Nuestro querido Papa Francisco, durante la celebración del Jubileo de los Diáconos en el Año Santo de la Misericordia, dijo: “El diácono es apóstol y servidor. El que anuncia a Jesús está llamado a servir y el que sirve anuncia a Jesús. Jesús mismo "se hizo nuestro servidor" (Flp 2,7), "no vino a ser servido, sino a servir" (Mc 10,45). "Se hizo diácono de todos", como escribió el Padre de la Iglesia, san Policarpo. El siervo aprende cada día a "desprenderse de disponer de todo para sí mismo y disponer de sí mismo como quiera". Se entrena cada mañana para "dar su vida", para pensar que "cada día no será suyo, sino que será vivido como una entrega de sí mismo". El que sirve no es un "celoso custodio de su tiempo", sino que "renuncia a ser el dueño de su propio día". Sabe que el tiempo que vive no le pertenece, sino que es un don que recibe de Dios para ofrecerlo a su vez: sólo así dará verdaderamente fruto. El siervo no es esclavo de la agenda que él mismo establece, sino que, dócil de corazón, está abierto a lo no programado: listo para su hermano y abierto a lo inesperado, que nunca falla y a menudo es la sorpresa diaria de Dios. El siervo está abierto a la sorpresa, a las sorpresas diarias de Dios" (Cf. Homilía del 29 de mayo de 2016).

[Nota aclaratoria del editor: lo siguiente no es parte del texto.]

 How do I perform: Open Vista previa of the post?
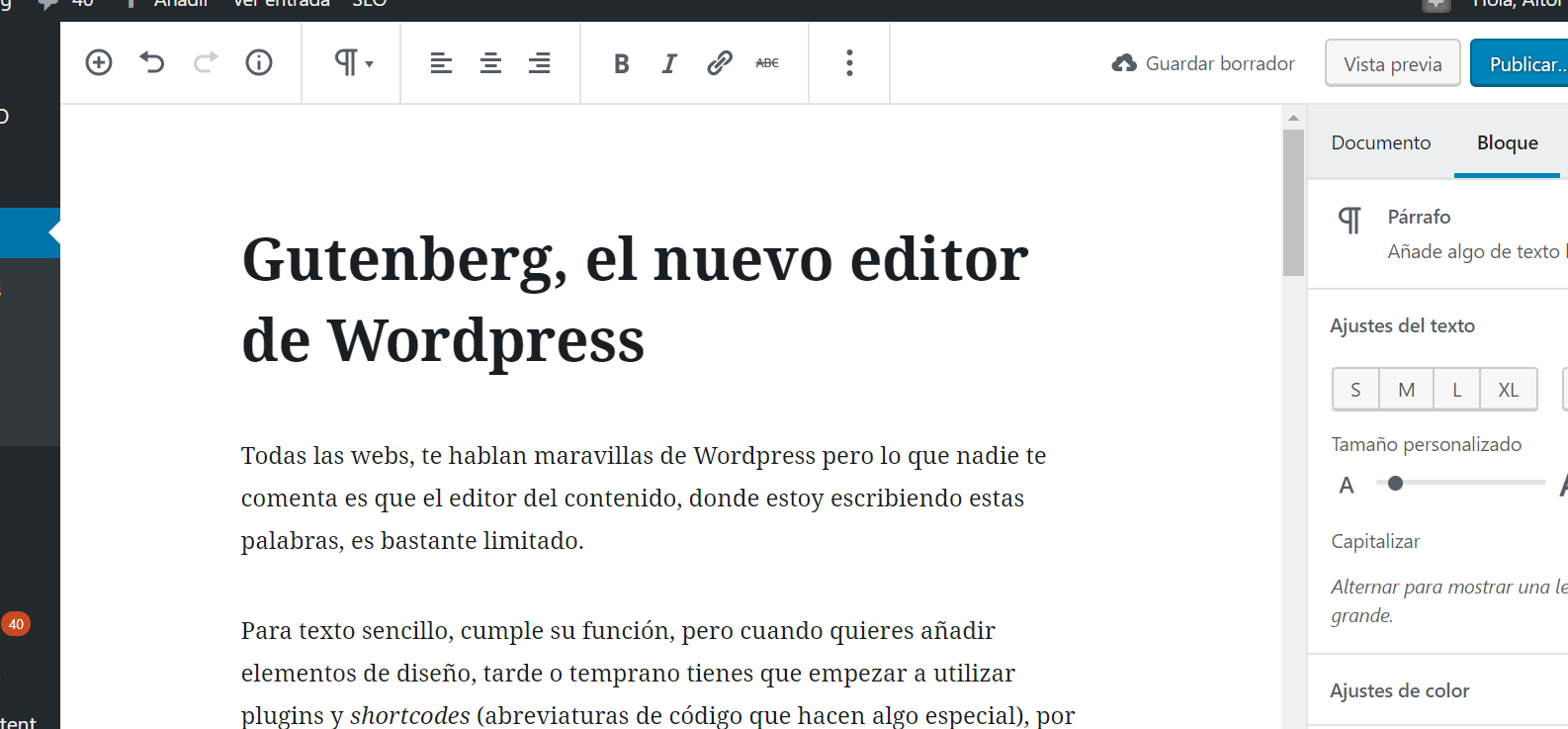click(x=1392, y=64)
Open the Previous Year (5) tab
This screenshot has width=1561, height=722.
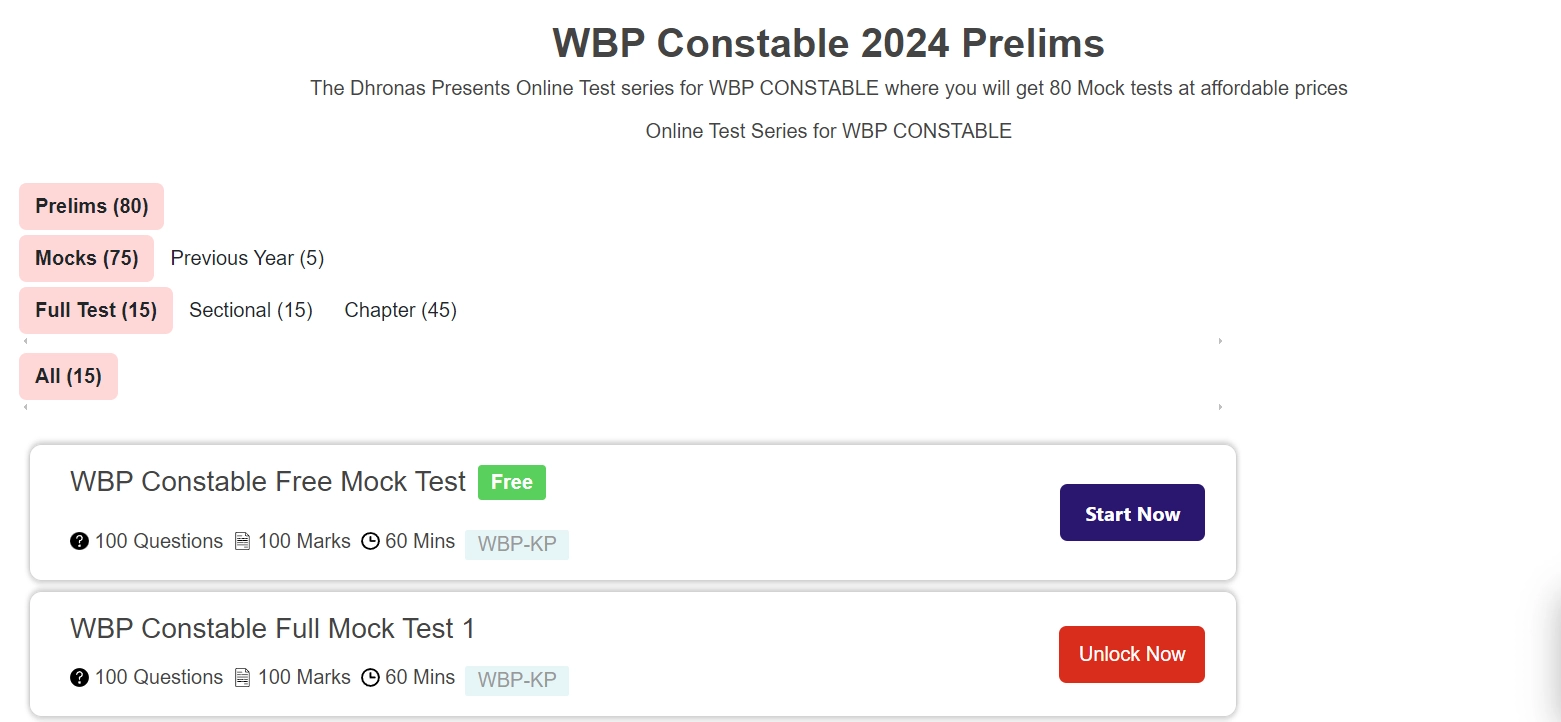pyautogui.click(x=247, y=258)
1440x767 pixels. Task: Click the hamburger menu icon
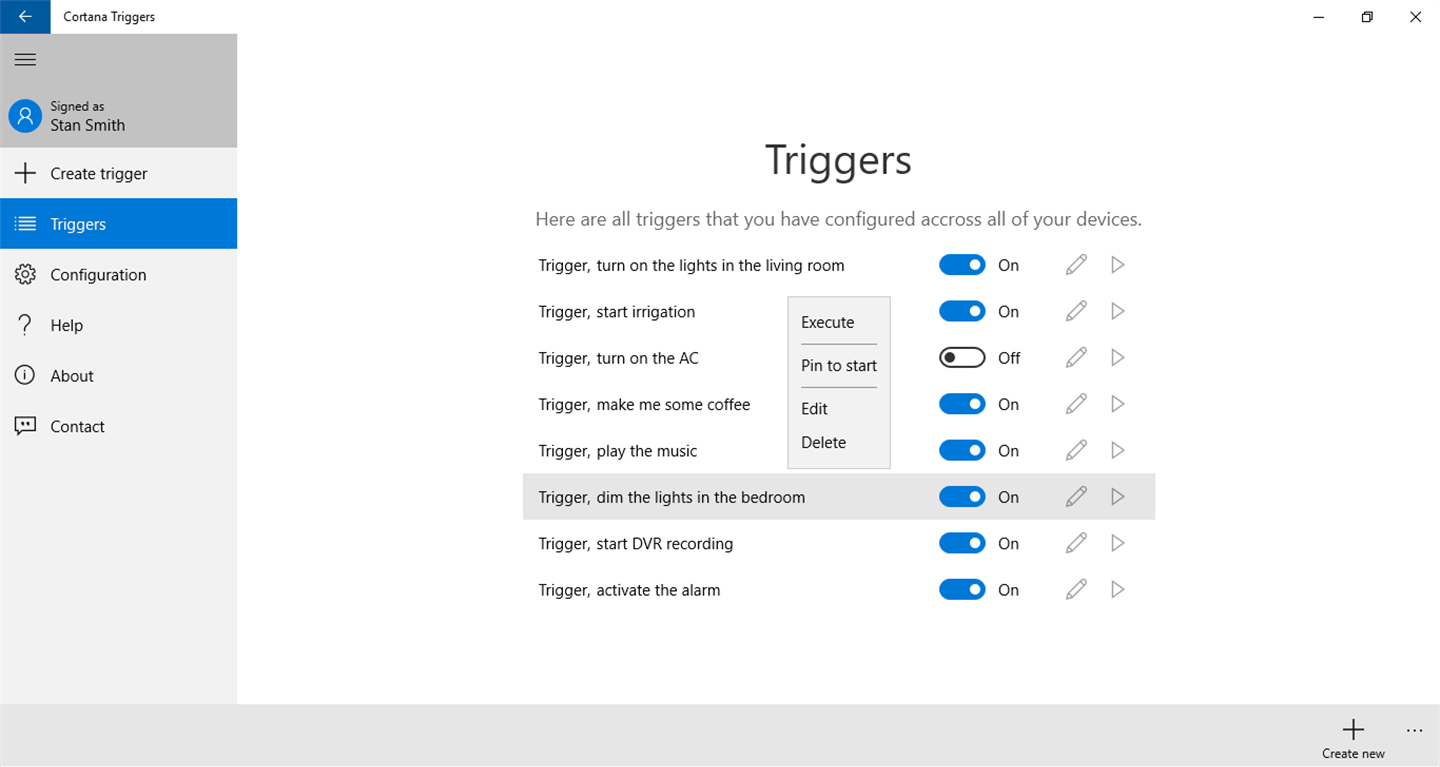pyautogui.click(x=26, y=60)
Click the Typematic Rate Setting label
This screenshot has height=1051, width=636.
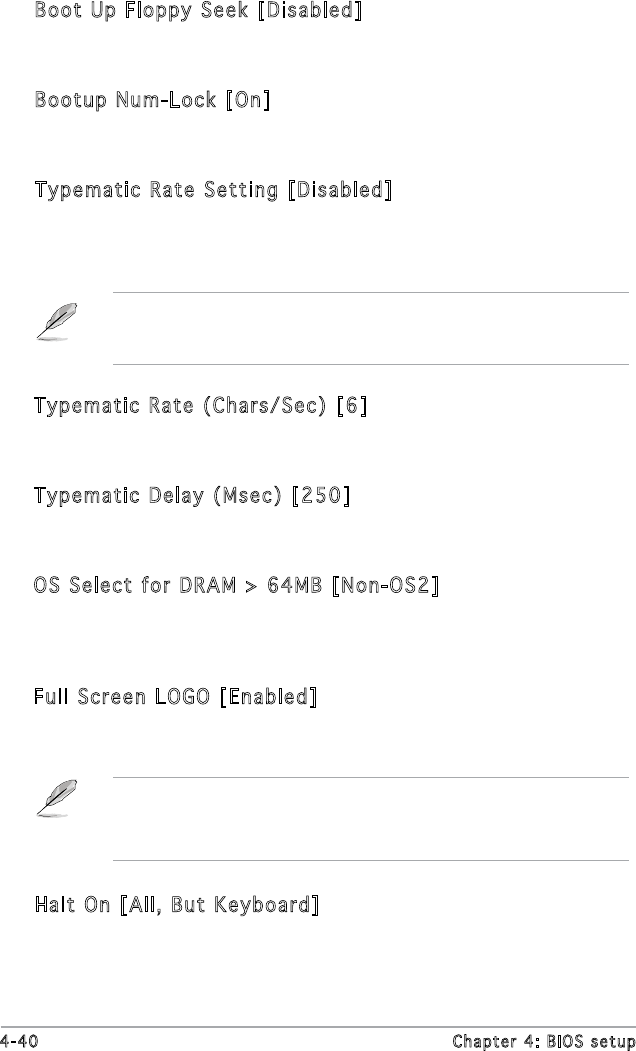click(156, 190)
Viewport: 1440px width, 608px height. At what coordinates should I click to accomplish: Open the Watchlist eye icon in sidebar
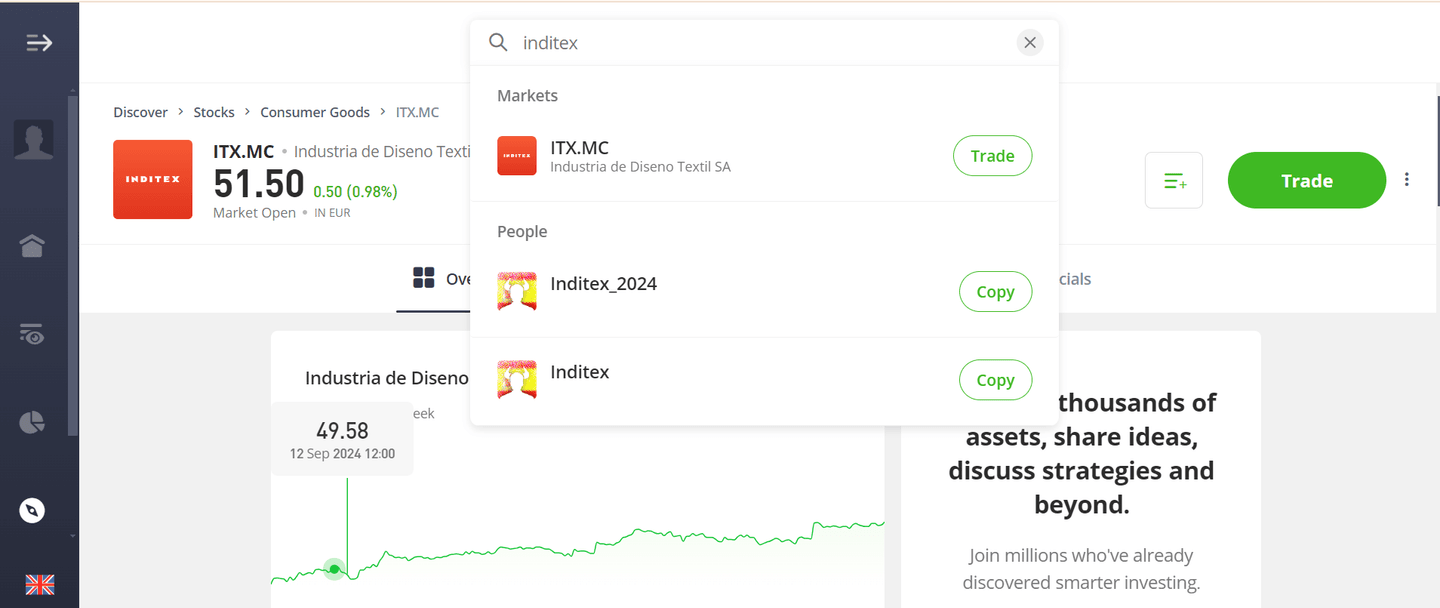(32, 334)
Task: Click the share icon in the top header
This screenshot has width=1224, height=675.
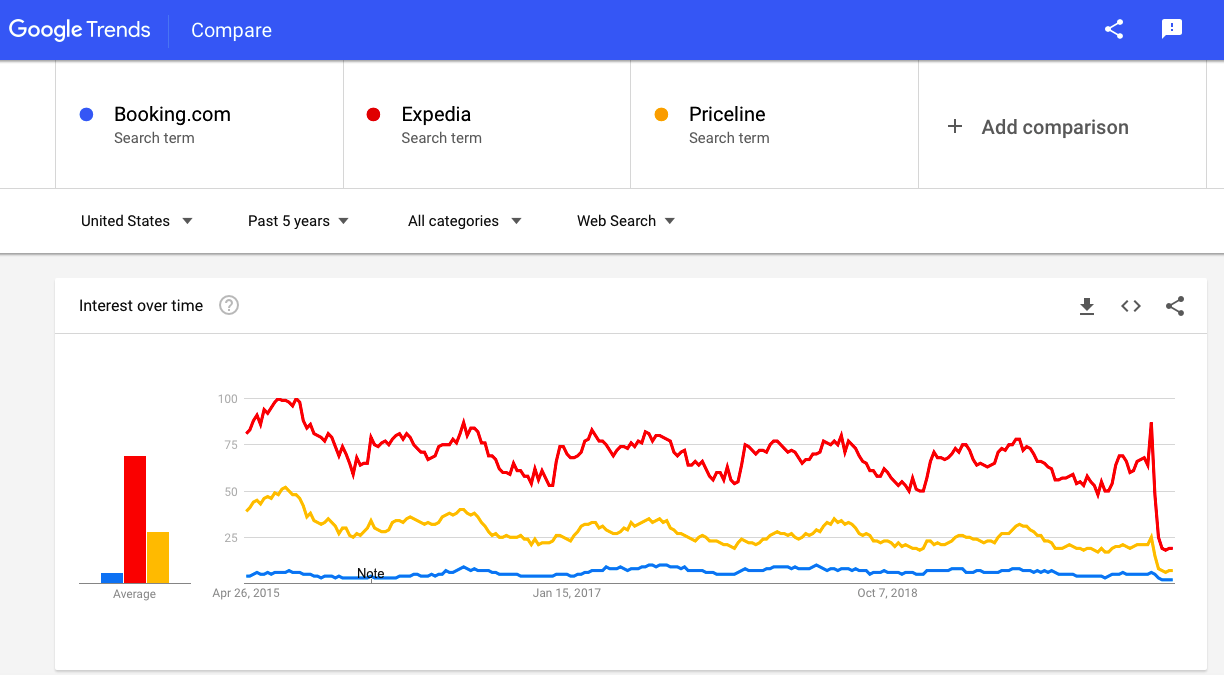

Queridos hermanos diáconos, para devolver la esperanza a este mundo herido, debemos partir de nuestro deseo de identificarnos con Cristo, de servir al prójimo con el corazón, la mirada, los gestos y las palabras de Jesús. En la medida en que nos sintamos mirados amorosamente por Él, seremos capaces de ayudar a los demás, movidos por una auténtica caridad.

Necesitamos que nuestra relación con Jesucristo vaya más allá de una "realidad virtual". Nuestra vida debe partir de una relación interior, del conocimiento de Jesús, de la adoración a la Santísima Trinidad, de un vínculo más profundo que el de una madre con su hijo. Para que esto sea posible, son indispensables los momentos de desierto, como hizo Jesús cuando se retiró a rezar por la noche o por la mañana temprano.

Concluyo dirigiéndome a los padres, familiares y amigos de los ordenandos: os doy las gracias y os felicito porque en vuestras familias habéis dejado actuar al Espíritu Santo, que también ha marcado a través de vosotros, con vuestro amor incondicional, un camino de felicidad para vuestros hijos.

Confío vuestro ministerio y vuestras vidas a María Santísima. Que la que siempre ha sabido servir y amar sin reservas, te ayude a ser siempre fiel a tu llamada y te conceda la perseverancia de una vida santa: Sancta Maria, Spes nostra, Sedes Sapientiae, ora pro nobis. Amén.